Liraglutide Pretreatment Attenuates Sepsis-Induced Acute Lung Injury.

There are no effective targeted therapies to treat acute respiratory distress syndrome (ARDS). Recently, the commonly used diabetes and obesity medications, glucagon-like peptide-1 (GLP-1) receptor agonists, have been found to have anti-inflammatory properties. We therefore hypothesized that liraglutide pretreatment would attenuate murine sepsis-induced acute lung injury (ALI). We used a two-hit model of ALI (sepsis+hyperoxia). Sepsis was induced by intraperitoneal injection of cecal slurry (CS;2.4mg/g) or 5% dextrose (control) followed by hyperoxia (HO;FiO=0.95) or room air (control,FiO=0.21). Mice were pre-treated twice daily with subcutaneous injections of liraglutide (0.1mg/kg) or saline for 3-days prior to initiation of CS+HO. At 24-hours post-CS+HO, physiologic dysfunction was measured by weight loss, severity of illness score, and survival. Animals were sacrificed, and bronchoalveolar lavage (BAL) fluid, lung and spleen tissue were collected. Bacterial burden was assessed in the lung and spleen. Lung inflammation was assessed by BAL inflammatory cell numbers, cytokine concentrations, lung tissue myeloperoxidase activity and cytokine expression. Disruption of the alveolar-capillary barrier was measured by lung wet-to-dry weight ratios, BAL protein, and epithelial injury markers (receptor for advanced glycation end products and sulfated glycosaminoglycans). Histologic evidence of lung injury was quantified using a five-point score with four parameters: inflammation, edema, septal thickening, and RBCs in the alveolar space.
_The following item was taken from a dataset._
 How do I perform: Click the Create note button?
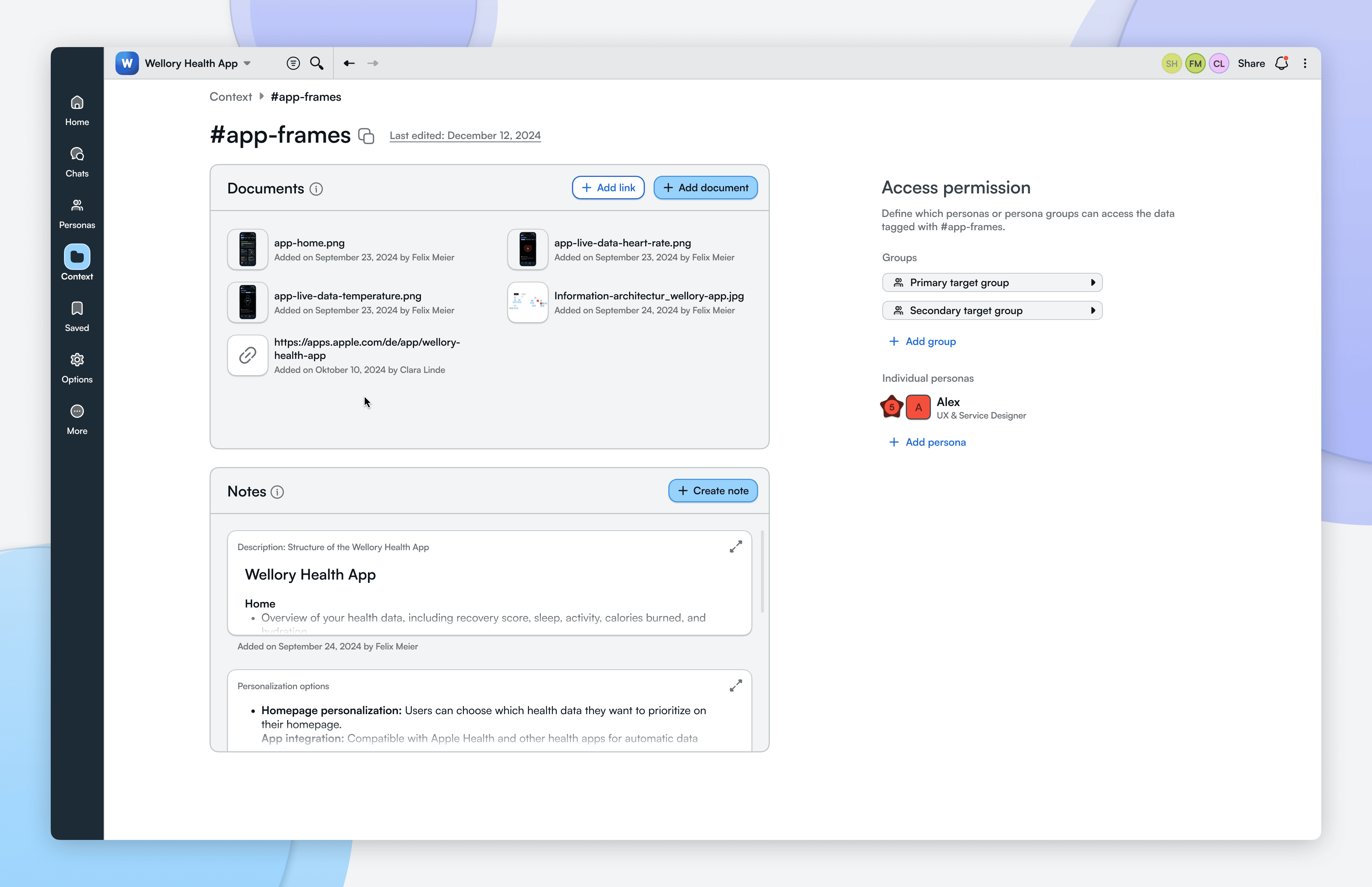(713, 491)
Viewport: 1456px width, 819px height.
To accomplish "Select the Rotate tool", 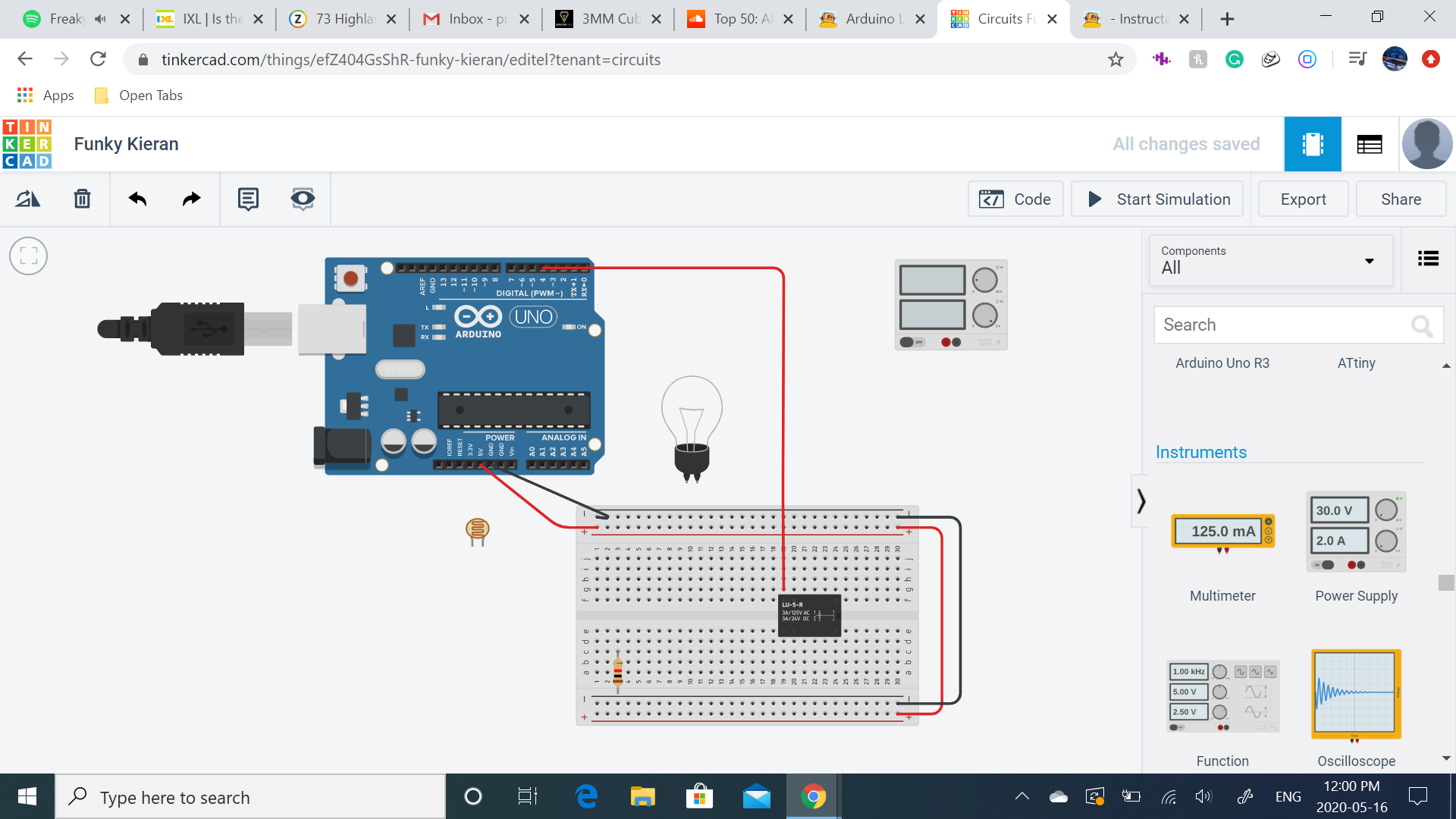I will 28,199.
Compared to saline treatment, liraglutide improved sepsis-induced physiologic dysfunction and reduced lung inflammation, alveolar-capillary barrier disruption, and lung injury, GLP-1 receptor activation may hold promise as a novel treatment strategy for sepsis-induced ARDS. Additional studies are needed to better elucidate its mechanism of action.